Ryan and Nathan caught up with me right about then and we rode to
Ryan's house and his mom gave me a very dry chicken leg for lunch. I
went home after that and cried and went to sleep. I don't think we
could call the boat an unqualified success but it did sink pretty
well so there is that.
A Boat. A Glass Bottom Boat
A year before when my grandfather had met up with us at lake Powell
he had brought along a homemade dingy that was so very beautiful to a
boy of ten. When My friends and I decided to make our own boat I was
mentally modeling it on my grandfathers boat. He had the advantage of
being able to afford all new material specifically for the project he
was working on while we were more scavengers picking over the
carcasses of old construction projects. So I started our looking for
pieces of marine plywood but ended up with some old 2 x 12's. Close
enough. We cut and shaped the pieces into a reasonable replica of
the shape and size of my grandpa's proto type but there were a lot
more gaps in the boards than I liked. I was not really sure about
sealing technology but I knew tar sealed leaks, so roofing tar it
was. After we had a tar soaked and pained boat it was not as
magnificent and much more messy than I would have liked but I hit
upon a brilliant plan. Why not take a piece of Plexiglas from a sign
my dad had in the shop and cut a hole right in the bottom of our boat
and make it a glass bottom boat. We destroyed the bottom of our boat
to put in a window, a feature not found on very many boats at all
because it is really quite difficult to design in such a way that it
is safe and strong and keeps the water under, as opposed to in, the
boat. We laughed and joked about all of the cool things we could see
through our glass bottomed boat, we could see fist bite our bait, we
could shine a light down the window and attract fish by the millions.
It was going to be awesome. We screwed it to the bottom of the boat
and slopped a little more tar around it and then tried to move it.
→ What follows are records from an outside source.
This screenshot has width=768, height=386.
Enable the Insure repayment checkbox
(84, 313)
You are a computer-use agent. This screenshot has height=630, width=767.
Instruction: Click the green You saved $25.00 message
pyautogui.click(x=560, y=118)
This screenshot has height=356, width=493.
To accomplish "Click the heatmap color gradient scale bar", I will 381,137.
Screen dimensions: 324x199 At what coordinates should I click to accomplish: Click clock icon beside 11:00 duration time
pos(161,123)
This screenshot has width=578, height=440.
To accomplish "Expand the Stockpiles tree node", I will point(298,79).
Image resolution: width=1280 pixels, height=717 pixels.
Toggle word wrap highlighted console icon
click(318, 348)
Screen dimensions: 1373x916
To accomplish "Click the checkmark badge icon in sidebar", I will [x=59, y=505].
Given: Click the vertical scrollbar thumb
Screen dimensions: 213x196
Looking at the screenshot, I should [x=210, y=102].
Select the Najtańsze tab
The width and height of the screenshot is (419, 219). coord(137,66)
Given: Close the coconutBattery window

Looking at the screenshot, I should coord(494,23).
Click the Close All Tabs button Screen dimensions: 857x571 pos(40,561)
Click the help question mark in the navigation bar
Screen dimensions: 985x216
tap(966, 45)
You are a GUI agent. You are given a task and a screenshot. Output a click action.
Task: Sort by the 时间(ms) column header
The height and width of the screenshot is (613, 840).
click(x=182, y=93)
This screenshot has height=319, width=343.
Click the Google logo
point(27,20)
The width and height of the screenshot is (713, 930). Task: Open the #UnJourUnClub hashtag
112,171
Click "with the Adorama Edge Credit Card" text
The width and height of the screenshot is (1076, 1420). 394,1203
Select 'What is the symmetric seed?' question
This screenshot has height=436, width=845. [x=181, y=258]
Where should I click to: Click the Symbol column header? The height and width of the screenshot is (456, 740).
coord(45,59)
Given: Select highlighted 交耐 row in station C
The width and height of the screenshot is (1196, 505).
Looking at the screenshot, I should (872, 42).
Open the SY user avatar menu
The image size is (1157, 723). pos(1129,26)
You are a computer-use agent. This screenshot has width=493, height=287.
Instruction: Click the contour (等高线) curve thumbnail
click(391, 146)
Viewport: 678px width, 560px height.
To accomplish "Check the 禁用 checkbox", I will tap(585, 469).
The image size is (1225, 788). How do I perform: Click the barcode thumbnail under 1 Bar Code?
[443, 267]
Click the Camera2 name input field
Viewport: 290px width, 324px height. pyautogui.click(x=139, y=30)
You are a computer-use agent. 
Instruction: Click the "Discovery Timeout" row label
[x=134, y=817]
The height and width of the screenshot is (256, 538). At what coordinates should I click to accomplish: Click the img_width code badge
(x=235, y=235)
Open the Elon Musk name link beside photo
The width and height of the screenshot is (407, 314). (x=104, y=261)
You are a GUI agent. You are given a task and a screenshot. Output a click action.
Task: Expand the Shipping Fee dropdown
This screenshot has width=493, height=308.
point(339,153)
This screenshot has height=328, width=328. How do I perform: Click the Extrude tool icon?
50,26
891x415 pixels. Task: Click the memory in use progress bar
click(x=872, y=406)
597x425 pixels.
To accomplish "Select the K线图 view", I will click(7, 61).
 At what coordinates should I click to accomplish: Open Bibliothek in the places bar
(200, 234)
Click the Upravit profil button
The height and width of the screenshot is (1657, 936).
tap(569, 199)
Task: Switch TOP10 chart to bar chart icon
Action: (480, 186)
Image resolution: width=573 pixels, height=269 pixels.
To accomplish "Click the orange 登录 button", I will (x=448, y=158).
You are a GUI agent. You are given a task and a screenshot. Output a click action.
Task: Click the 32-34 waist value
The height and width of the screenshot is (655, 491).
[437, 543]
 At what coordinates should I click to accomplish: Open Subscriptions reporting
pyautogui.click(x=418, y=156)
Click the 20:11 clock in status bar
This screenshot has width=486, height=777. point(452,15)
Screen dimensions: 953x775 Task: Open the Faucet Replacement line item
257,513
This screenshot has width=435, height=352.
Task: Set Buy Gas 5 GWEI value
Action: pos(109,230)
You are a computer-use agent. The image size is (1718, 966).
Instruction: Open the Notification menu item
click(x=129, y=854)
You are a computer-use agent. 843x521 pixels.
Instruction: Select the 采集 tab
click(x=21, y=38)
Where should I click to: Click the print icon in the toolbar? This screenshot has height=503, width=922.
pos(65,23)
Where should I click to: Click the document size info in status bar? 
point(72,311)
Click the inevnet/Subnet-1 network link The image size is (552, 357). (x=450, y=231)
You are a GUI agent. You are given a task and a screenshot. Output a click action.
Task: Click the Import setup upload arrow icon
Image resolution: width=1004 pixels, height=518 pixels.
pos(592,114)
While we were confident it would be quite agile in the water it had
by application of heavy lumber and plenty of tar become quite heavy
and unwieldy on land. We decided the best way to get it to our
favorite pond which was in the next town would be to build a trailer
for it so we could pull it on our bikes. The trailer we constructed
to hold the boat was made of 2 x 4” and bike tire and weighed about
as much as the boat. We loaded the boat on with a few paddles and our
fishing gear and I hooked it up to my bike and tried to peddle it. No
dice. We did discover though that if a few guys push started it I
could keep it going and the pond we were going to was mostly down
hill from Santaquin, so we set off.
Let My Motor Go!
Before we started building our new boat we had to take care of the
first things first, we got a motor. The motor we found was a
non-working out board from the sixties that had the power of five
horses to drive its mighty propeller. It was powder blue and
magnificently styled like everything in the sixties with lots of
extra chrome and ridges just for show. Beyond not running the other
major drawback to this motor was that there was a huge lock through
the mounting plate that had been used to secure it to the back of a
boat. This unit may have been stolen because it had the lock still
locked and a chunk of wood that look a lot like it could have been
from the back of a boat in a jagged square around the lock. Getting
rid of the wood was no problem but the lock was hard and really
really locked. Ryan and I started in trying to break it off with a
hammer but it appeared that the designers of this particular lock had
thought of that and designed the lock to withstand to feeble blows of
a couple of pre-teens and their hammer. We had seen stuff cut with
torches before so that was the next plan but we didn't understand
that we were looking for a specific type of oxy-acetelene torch
called a cutting torch. So we just got any old torch and the one we
ended up with was a MAPP gas unit suited for melting solder for
copper pipes but not hot enough to melt those pipes. We were trying
to melt something that was many times more durable than copper pipes
and so our little torch fire just got the metal red hot and we kept
the fire on it making it glow until the whole tank of fuel had been
run out of the torch. When that method left us high, and hot, and dry
we tried a hack saw, which can cut metal but just not the kind of
metal that the clever people over at the lock company put into the
lock. We had spent all day and were at the end of our patience when
my dad came home and asked how we were doing on our motor project we
told him everything we had done to get the lock off and he told us
why each one hadn’t worked and then he went and got a huge pair of
cutters known as bolt cutters and snipped the lock off in one
glorious snap. We still had to get the old fella to run but at least
our motor was free and ready to be attached to any boat we may ever
make. We worked on the mechanics of that motor, with a book even for
days to try and get it to light up and run but it never worked and we
abandoned that angle of our super sweet speed boat until the boat was
finished.
'Old Nelly' and Hillbillies Burn the Effort.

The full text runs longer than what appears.